Reading The Vulture report by Lila Shapiro, detailing the British writer’s assault on several women — only the latest in a series of allegations that surfaced in July 2024 with a podcast — is a nauseous experience. From a former babysitter to a fan he had hooked up with after a convention, the details of assault and sexual misconduct are graphic and grubby. “Most of the women were in their 20s when they met Gaiman. The youngest was 18. Two of them worked for him. Five were his fans,” reports the story. Gaiman was over 40 at the time, at the peak of his celebrityhood, his books selling in millions and spawning television series that were successful franchises by themselves. The report reminds me strangely of the terror of the protagonist of The Ocean at the End of the Lane, of his defencelessness when he is let down by those meant to stand by him.

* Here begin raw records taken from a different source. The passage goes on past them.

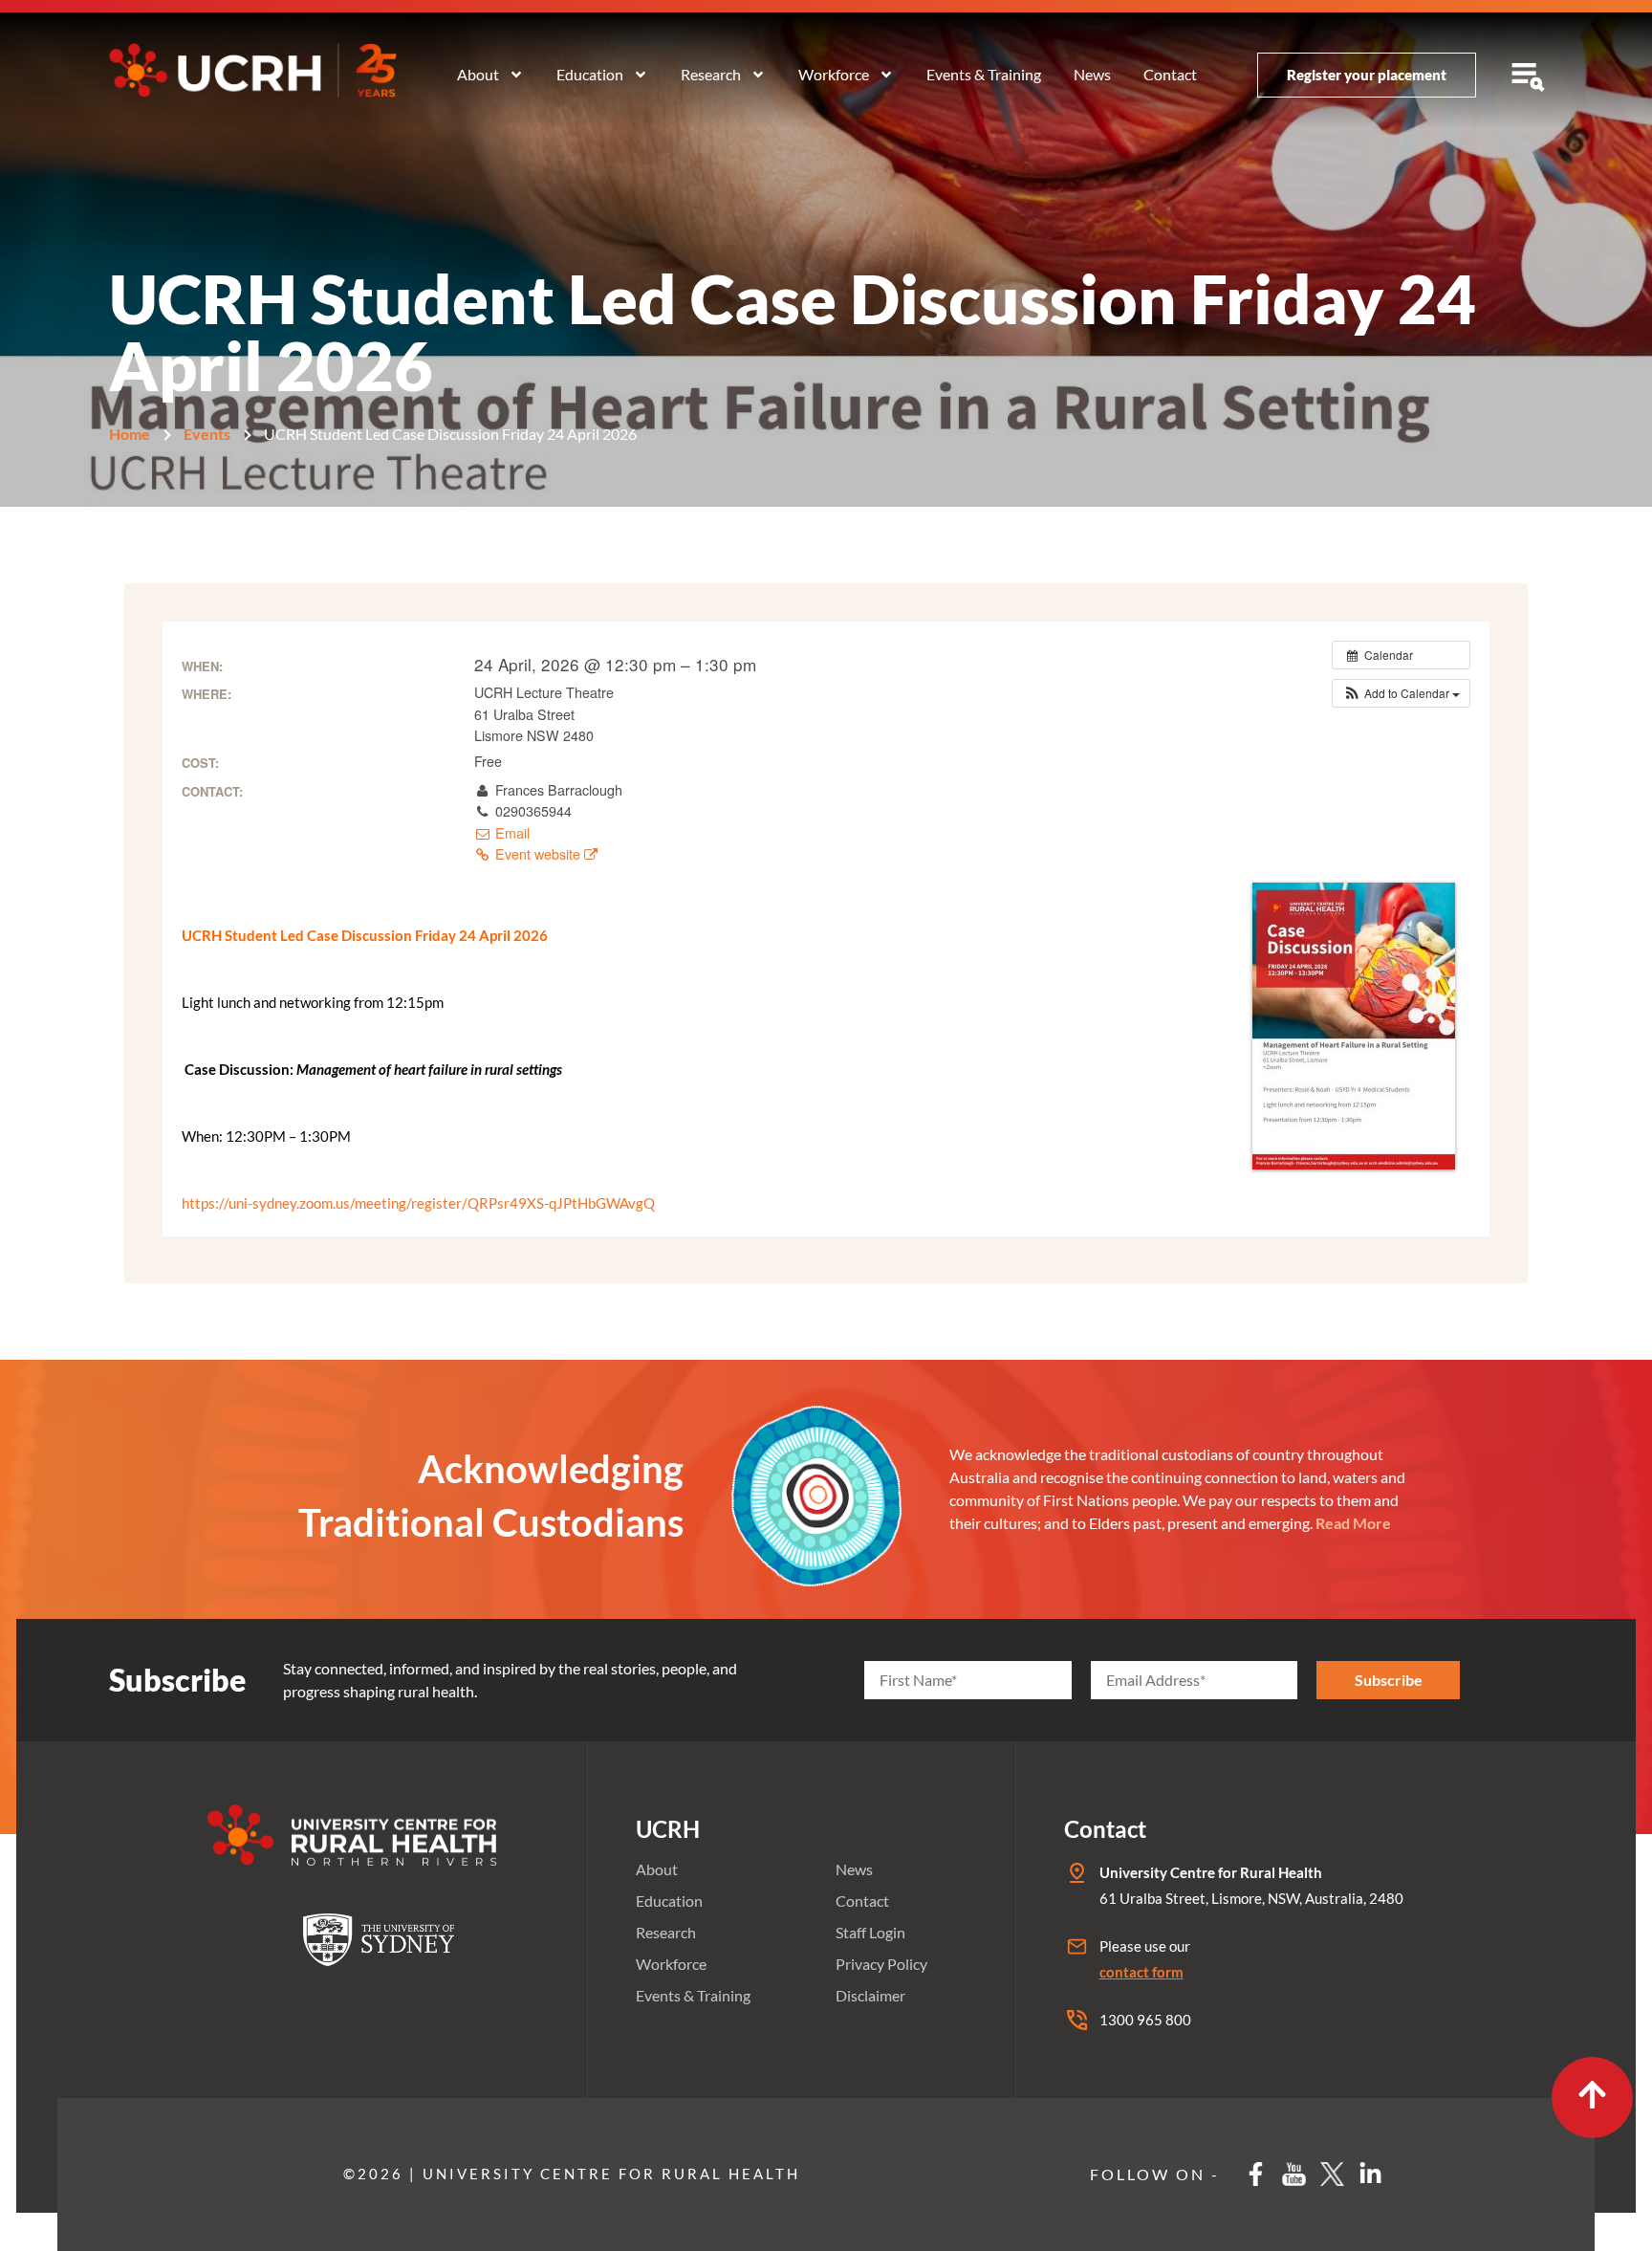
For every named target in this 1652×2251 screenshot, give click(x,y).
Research (711, 74)
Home (129, 434)
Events (207, 434)
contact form (1141, 1971)
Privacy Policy (881, 1964)
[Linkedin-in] (1370, 2174)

In the damning pages of the report, the imbalance of power speaks for itself, impossible to explain away even in a Gaiman fantasy, impossible even to brush away casually by denials that speak of “false memories” and claims of the relationships being consensual.
What happens when a literary hero turns out to be a man with feet of clay? When all that he has spoken for — women and underdogs, the power of art to heal, of stories that offer hope and redemption — have been built on an edifice of lies? Gaiman is hardly the first writer with a character flaw. From Pulitzer Prize-winning Junot Diaz and Thirteen Reasons Why author Jay Asher, accused of sexual harassment, to the problematic politics of Ezra Pound, T S Eliot or V S Naipaul, or most recently, Alice Munro’s silence over her daughter’s abuse by her second husband, history is replete with writers with intractable blemishes. It is the fact of the power that they command, that can reduce or silence others into submission, that makes the difference. It also makes a man like Gaiman, with his vociferous support for women’s rights, the perfect perpetrator. When the first allegations came up, a barrage of friends spoke up for Gaiman as if his talent could explain away his occasional, perhaps consensual, profligacies.
Not too long ago, the revelation by Nobel laureate Munro’s daughter Andrea Skinner of her mother’s support for her second husband Gerald Fremlin even after learning of his abuse of Skinner tore apart the image of empathy that Munro’s literary universe had built up. The women she created were rebels in their own quiet ways, subversive, difficult to hem in, very unlike the writer who obdurately refused to entertain the idea of her husband’s paedophilia, who would not see what Andrea and her other children were telling her, who drew strength from an abuser. The Nobel committee’s citation that held her up for coming close “to solving the greatest mystery of them all: the human heart and its caprices”, for being “interested in the silent and the silenced, the passive, those who choose not to choose” appeared only ironic in hindsight.
It also makes the rebellion of Skinner and the women who have come out with their stories of abuse against Gaiman so brave. In Art Matters: Because Your Imagination Can Change The World (2018), Gaiman wrote, “It is easy to pretend that nobody can change anything, that society is huge and the individual is less than nothing. But the truth is individuals make the future, and they do it by imagining that things can be different.” Because Skinner and these women believed their truth was a part of the stories these writers had to tell, because they fulfilled their obligation to imagine a better future, their stories and their truths make a difference.
Gaiman’s story, or Munro’s, makes for uncomfortable truths, especially because of the integrity they bring to their work, the hope they infuse in it that holds so many of their readers steady, like a friend. But perhaps, that is the purpose of fiction — to offer a neat causality to explain away chaos. In life, people contain multitudes — outrageously talented and ridiculously vain, good and petty; generous yet mean. Life rarely conforms to patterns. Perhaps, that’s why fiction tends to.